From the line with "Instruction: Click the Duration sort control" to the line with "Given: Click $750.00", retype each line exactly as it stands in the records below, but skip the pictures.

§ **Stored items**:
::::
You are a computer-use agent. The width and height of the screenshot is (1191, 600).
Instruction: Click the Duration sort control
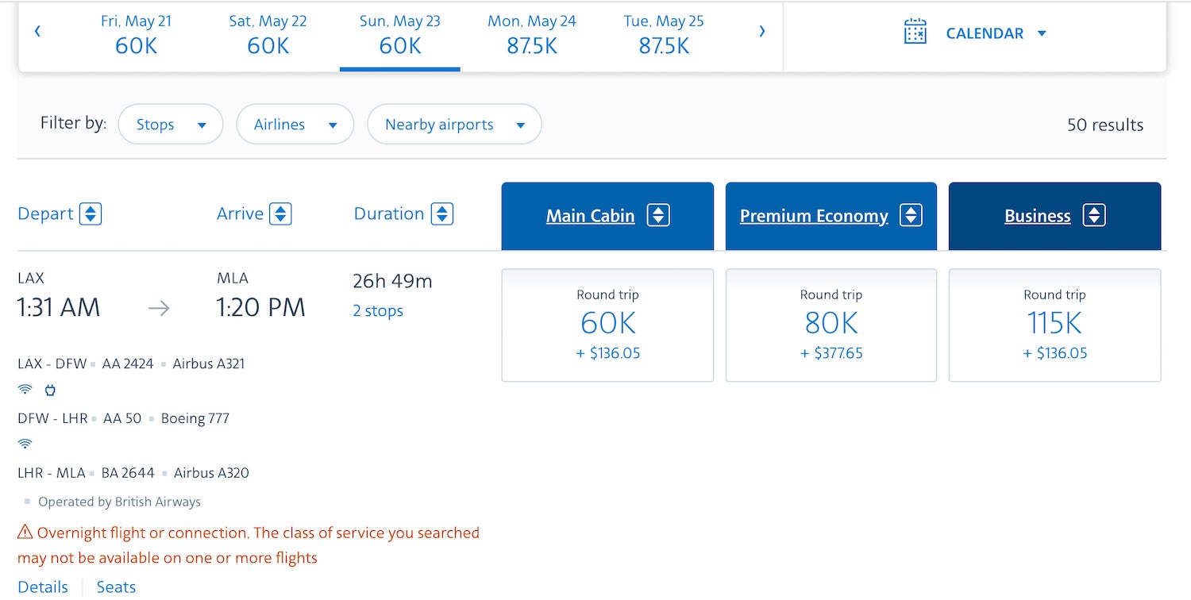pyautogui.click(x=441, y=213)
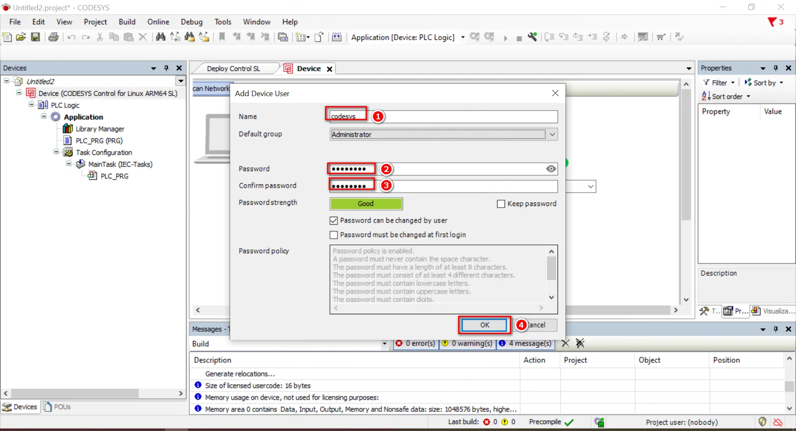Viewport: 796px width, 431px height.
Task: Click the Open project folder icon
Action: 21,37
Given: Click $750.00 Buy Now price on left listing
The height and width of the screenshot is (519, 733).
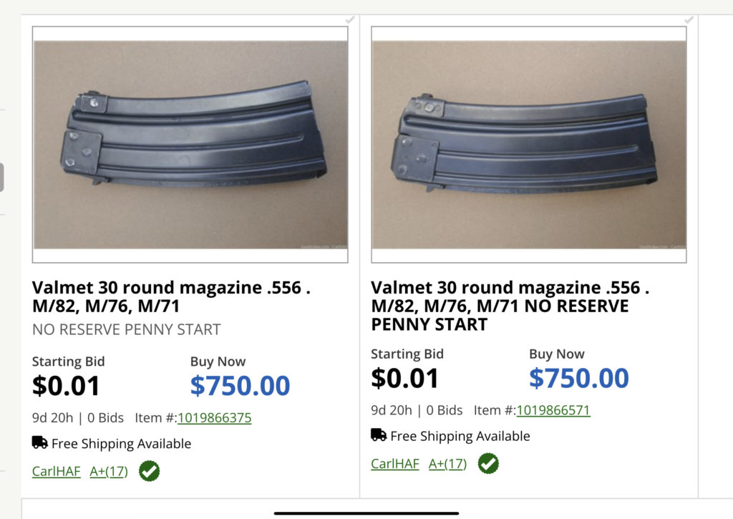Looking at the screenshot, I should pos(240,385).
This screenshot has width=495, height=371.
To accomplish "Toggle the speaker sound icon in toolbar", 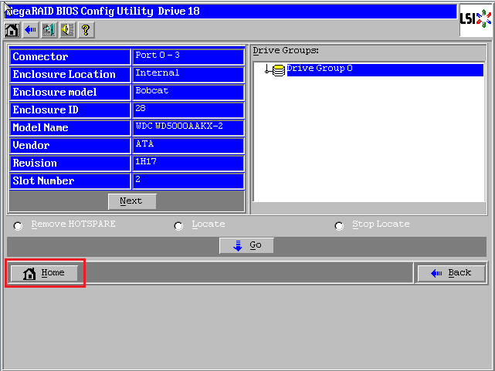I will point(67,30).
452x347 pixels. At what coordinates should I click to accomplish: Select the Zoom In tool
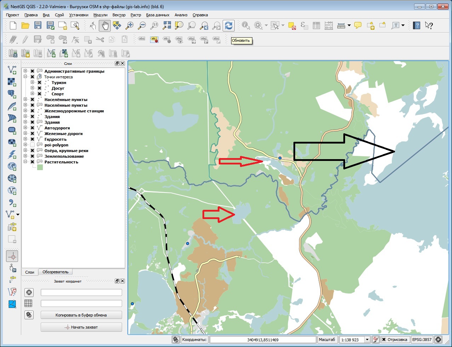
::::
§ **ANSWER TO THE EXERCISE**:
Instruction: Click the Duration sort control
pyautogui.click(x=441, y=213)
Viewport: 796px width, 431px height.
Task: Click the Open project folder icon
Action: 21,37
Given: Click $750.00 Buy Now price on left listing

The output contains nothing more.